● Task statement
Having read the records, set them all down exactly as they appear.

(Stored data entries)
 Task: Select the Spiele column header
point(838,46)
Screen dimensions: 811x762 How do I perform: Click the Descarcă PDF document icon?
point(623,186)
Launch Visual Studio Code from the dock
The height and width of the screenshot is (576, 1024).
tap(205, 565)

● Response for this exercise
 Task: Select the Spiele column header
point(838,46)
Screen dimensions: 811x762 How do I perform: Click the Descarcă PDF document icon?
point(623,186)
Launch Visual Studio Code from the dock
The height and width of the screenshot is (576, 1024).
tap(205, 565)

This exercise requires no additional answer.